What the task requires: Return every one of the records below word for word, keeping each line as it stands.
--- begin Records for this task ---
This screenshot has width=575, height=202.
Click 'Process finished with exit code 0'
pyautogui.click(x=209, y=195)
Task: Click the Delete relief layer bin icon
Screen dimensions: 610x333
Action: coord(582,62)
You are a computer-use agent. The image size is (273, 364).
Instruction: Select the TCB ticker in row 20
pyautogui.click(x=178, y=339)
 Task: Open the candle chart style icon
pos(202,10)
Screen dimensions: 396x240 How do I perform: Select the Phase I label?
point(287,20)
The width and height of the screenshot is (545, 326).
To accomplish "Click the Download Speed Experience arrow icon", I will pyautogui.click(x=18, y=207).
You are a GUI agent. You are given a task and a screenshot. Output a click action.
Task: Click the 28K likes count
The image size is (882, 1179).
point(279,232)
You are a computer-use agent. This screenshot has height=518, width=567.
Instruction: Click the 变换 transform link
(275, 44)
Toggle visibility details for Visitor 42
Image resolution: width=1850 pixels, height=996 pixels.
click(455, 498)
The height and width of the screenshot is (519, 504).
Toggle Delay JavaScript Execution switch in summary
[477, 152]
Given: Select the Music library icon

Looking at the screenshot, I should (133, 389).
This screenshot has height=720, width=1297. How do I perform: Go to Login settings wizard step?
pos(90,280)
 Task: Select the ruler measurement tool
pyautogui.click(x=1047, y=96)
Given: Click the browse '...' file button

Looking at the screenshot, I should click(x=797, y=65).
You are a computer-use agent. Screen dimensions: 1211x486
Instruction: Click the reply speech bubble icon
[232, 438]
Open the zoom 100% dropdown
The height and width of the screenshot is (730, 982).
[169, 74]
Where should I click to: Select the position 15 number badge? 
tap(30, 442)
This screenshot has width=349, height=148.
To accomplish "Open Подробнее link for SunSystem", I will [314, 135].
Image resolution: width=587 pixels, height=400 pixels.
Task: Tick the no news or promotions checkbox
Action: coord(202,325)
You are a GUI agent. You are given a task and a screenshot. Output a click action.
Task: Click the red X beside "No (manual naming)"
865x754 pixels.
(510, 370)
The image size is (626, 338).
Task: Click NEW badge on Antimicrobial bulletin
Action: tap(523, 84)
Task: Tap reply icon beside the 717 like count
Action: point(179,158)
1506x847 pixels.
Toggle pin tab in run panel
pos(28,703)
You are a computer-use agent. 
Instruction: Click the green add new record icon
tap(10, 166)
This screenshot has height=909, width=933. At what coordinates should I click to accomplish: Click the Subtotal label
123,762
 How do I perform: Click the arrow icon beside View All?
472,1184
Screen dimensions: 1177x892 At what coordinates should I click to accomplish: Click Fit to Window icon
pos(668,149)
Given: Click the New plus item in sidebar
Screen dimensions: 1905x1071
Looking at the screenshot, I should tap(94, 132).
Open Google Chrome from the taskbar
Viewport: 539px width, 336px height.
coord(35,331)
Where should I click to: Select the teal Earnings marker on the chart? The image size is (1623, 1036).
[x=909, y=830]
--- end Records for this task ---
Task result:
This screenshot has width=575, height=202.
Click 'Process finished with exit code 0'
pyautogui.click(x=209, y=195)
Task: Click the Delete relief layer bin icon
Screen dimensions: 610x333
Action: coord(582,62)
You are a computer-use agent. The image size is (273, 364).
Instruction: Select the TCB ticker in row 20
pyautogui.click(x=178, y=339)
 Task: Open the candle chart style icon
pos(202,10)
Screen dimensions: 396x240 How do I perform: Select the Phase I label?
point(287,20)
The width and height of the screenshot is (545, 326).
To accomplish "Click the Download Speed Experience arrow icon", I will pyautogui.click(x=18, y=207).
You are a GUI agent. You are given a task and a screenshot. Output a click action.
Task: Click the 28K likes count
The image size is (882, 1179).
point(279,232)
You are a computer-use agent. This screenshot has height=518, width=567.
Instruction: Click the 变换 transform link
(275, 44)
Toggle visibility details for Visitor 42
Image resolution: width=1850 pixels, height=996 pixels.
click(455, 498)
The height and width of the screenshot is (519, 504).
Toggle Delay JavaScript Execution switch in summary
[477, 152]
Given: Select the Music library icon

Looking at the screenshot, I should (133, 389).
This screenshot has height=720, width=1297. How do I perform: Go to Login settings wizard step?
pos(90,280)
 Task: Select the ruler measurement tool
pyautogui.click(x=1047, y=96)
Given: Click the browse '...' file button

Looking at the screenshot, I should click(x=797, y=65).
You are a computer-use agent. Screen dimensions: 1211x486
Instruction: Click the reply speech bubble icon
[232, 438]
Open the zoom 100% dropdown
The height and width of the screenshot is (730, 982).
[169, 74]
Where should I click to: Select the position 15 number badge? 
tap(30, 442)
This screenshot has width=349, height=148.
To accomplish "Open Подробнее link for SunSystem", I will [314, 135].
Image resolution: width=587 pixels, height=400 pixels.
Task: Tick the no news or promotions checkbox
Action: coord(202,325)
You are a GUI agent. You are given a task and a screenshot. Output a click action.
Task: Click the red X beside "No (manual naming)"
865x754 pixels.
(510, 370)
The image size is (626, 338).
Task: Click NEW badge on Antimicrobial bulletin
Action: tap(523, 84)
Task: Tap reply icon beside the 717 like count
Action: point(179,158)
1506x847 pixels.
Toggle pin tab in run panel
pos(28,703)
You are a computer-use agent. 
Instruction: Click the green add new record icon
tap(10, 166)
This screenshot has height=909, width=933. At what coordinates should I click to accomplish: Click the Subtotal label
123,762
 How do I perform: Click the arrow icon beside View All?
472,1184
Screen dimensions: 1177x892 At what coordinates should I click to accomplish: Click Fit to Window icon
pos(668,149)
Given: Click the New plus item in sidebar
Screen dimensions: 1905x1071
Looking at the screenshot, I should tap(94, 132).
Open Google Chrome from the taskbar
Viewport: 539px width, 336px height.
coord(35,331)
Where should I click to: Select the teal Earnings marker on the chart? The image size is (1623, 1036).
[x=909, y=830]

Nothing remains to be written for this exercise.